[DATA TO PROCESS]
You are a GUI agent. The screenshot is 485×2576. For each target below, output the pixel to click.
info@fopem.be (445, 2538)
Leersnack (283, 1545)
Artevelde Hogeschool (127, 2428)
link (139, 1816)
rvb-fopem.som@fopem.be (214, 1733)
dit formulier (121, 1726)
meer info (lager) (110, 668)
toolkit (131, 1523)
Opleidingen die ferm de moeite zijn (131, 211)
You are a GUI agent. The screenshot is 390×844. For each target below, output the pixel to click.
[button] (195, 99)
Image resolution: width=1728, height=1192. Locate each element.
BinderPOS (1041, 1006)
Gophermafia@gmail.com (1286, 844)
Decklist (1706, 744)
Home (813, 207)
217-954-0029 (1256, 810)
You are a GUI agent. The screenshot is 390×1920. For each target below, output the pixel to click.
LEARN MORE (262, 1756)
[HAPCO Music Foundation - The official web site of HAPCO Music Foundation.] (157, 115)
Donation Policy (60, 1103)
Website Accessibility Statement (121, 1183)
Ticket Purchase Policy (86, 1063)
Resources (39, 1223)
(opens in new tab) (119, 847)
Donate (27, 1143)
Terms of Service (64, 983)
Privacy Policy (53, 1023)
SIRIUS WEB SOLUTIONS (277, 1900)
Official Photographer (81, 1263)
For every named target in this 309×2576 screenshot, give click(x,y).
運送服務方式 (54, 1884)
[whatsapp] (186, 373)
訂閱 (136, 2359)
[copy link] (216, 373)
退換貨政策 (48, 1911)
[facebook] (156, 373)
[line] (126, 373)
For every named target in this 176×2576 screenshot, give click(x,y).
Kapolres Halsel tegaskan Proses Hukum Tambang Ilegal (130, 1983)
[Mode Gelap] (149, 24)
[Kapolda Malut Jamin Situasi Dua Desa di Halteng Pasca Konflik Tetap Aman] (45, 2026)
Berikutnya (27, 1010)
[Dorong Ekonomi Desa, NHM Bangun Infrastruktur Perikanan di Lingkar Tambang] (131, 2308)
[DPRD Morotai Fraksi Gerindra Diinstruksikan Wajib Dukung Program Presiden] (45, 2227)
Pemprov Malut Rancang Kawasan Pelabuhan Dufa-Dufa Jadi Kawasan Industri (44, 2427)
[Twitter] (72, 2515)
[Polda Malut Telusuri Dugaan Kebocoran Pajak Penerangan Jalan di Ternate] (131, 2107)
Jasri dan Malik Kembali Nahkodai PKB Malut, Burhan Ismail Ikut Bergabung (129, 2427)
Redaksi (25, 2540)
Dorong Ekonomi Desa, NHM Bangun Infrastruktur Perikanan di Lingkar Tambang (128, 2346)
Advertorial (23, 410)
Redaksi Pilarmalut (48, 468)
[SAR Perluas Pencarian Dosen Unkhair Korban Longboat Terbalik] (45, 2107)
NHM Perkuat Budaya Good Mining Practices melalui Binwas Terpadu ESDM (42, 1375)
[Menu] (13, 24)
[/DATA TO PROCESS]
**TO DO**
Would you please repeat exactly the lines above, starting at the line with "Jasri dan Malik" and stopping at the line with "[SAR Perluas Pencarian", both included?

**SOLUTION FOR THIS EXERCISE**
Jasri dan Malik Kembali Nahkodai PKB Malut, Burhan Ismail Ikut Bergabung (129, 2427)
Redaksi (25, 2540)
Dorong Ekonomi Desa, NHM Bangun Infrastruktur Perikanan di Lingkar Tambang (128, 2346)
Advertorial (23, 410)
Redaksi Pilarmalut (48, 468)
[SAR Perluas Pencarian Dosen Unkhair Korban Longboat Terbalik] (45, 2107)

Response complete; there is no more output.